===== Records =====

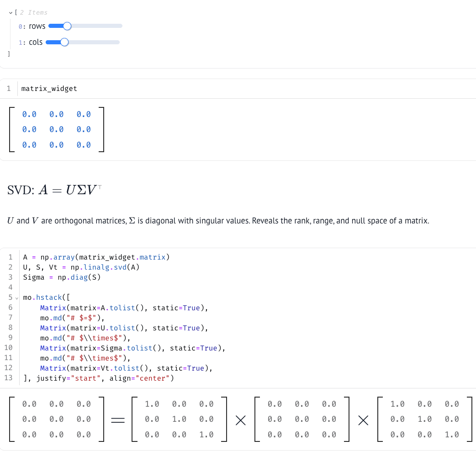Click the bottom-right 0.0 value in the matrix widget

[x=84, y=145]
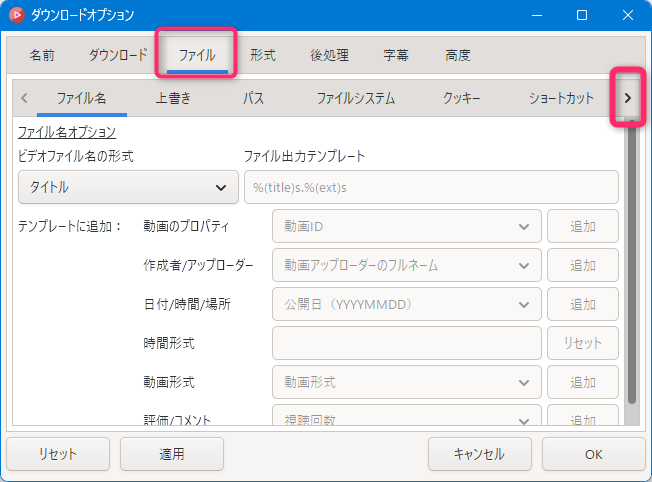
Task: Open ビデオファイル名の形式 dropdown showing タイトル
Action: [128, 187]
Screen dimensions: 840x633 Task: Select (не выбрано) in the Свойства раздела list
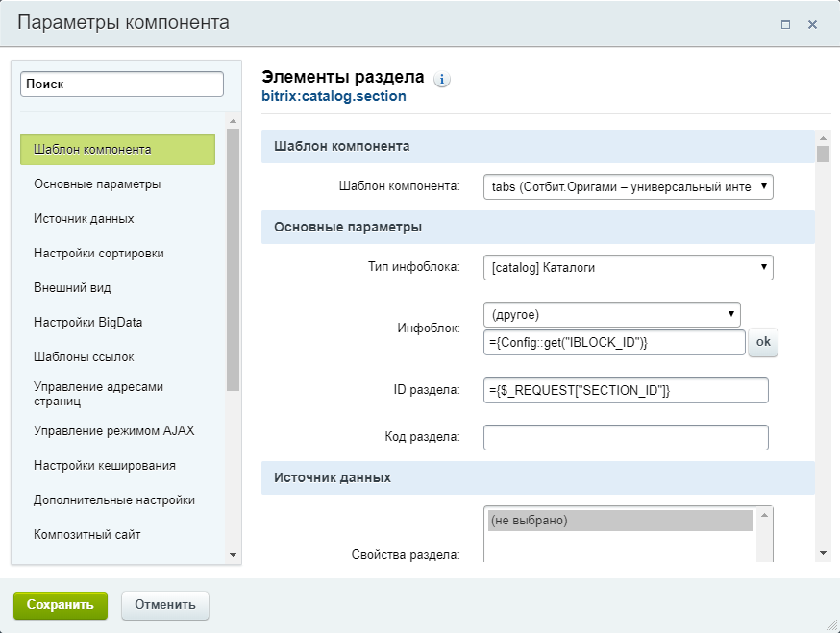620,521
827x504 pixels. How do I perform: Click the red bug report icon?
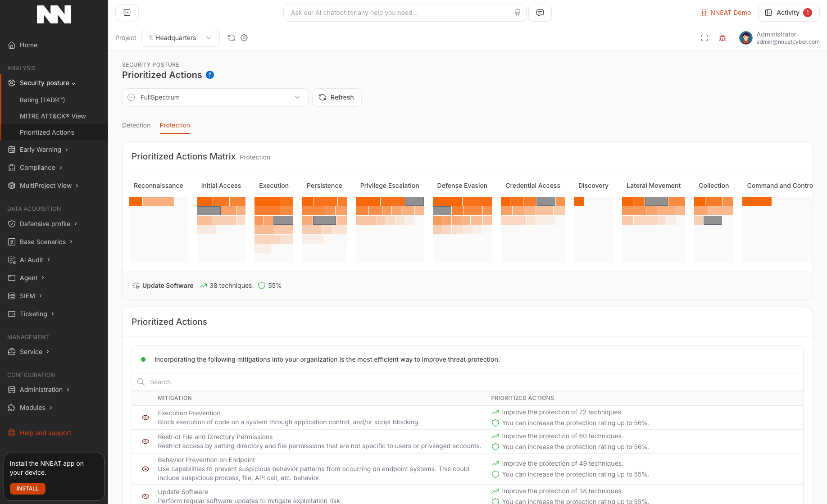pos(722,38)
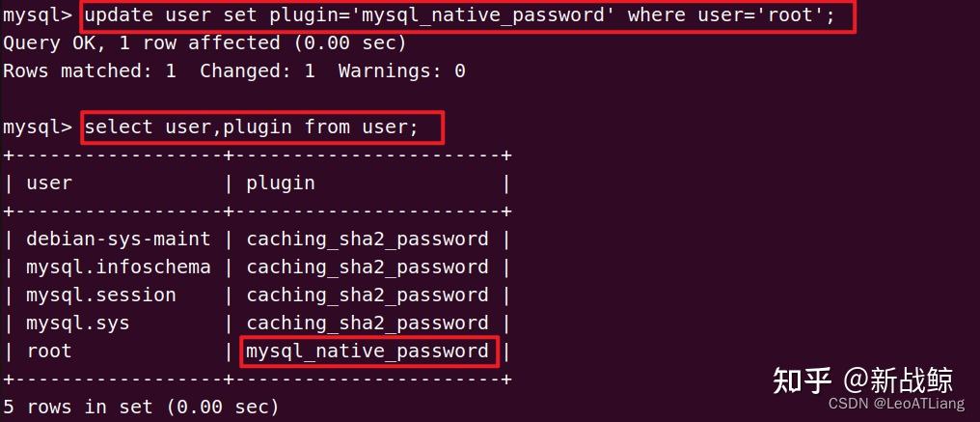Click the first mysql> prompt
Viewport: 980px width, 422px height.
(38, 15)
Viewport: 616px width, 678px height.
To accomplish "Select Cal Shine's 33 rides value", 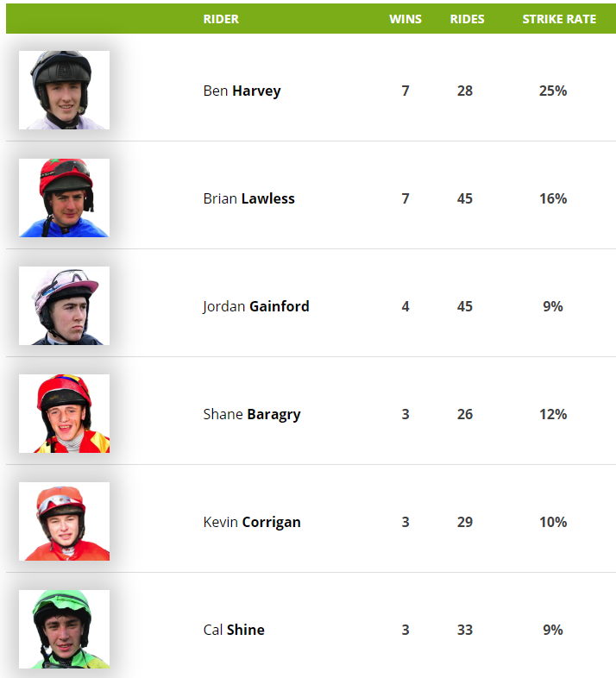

=====

> _Required work_
Beginning with the line containing "Viewport: 616px width, 678px height." and ending with the last line of the data above, repeat each line exactly. Include no pictures and no other lines.

> _Result_
Viewport: 616px width, 678px height.
To accomplish "Select Cal Shine's 33 rides value", 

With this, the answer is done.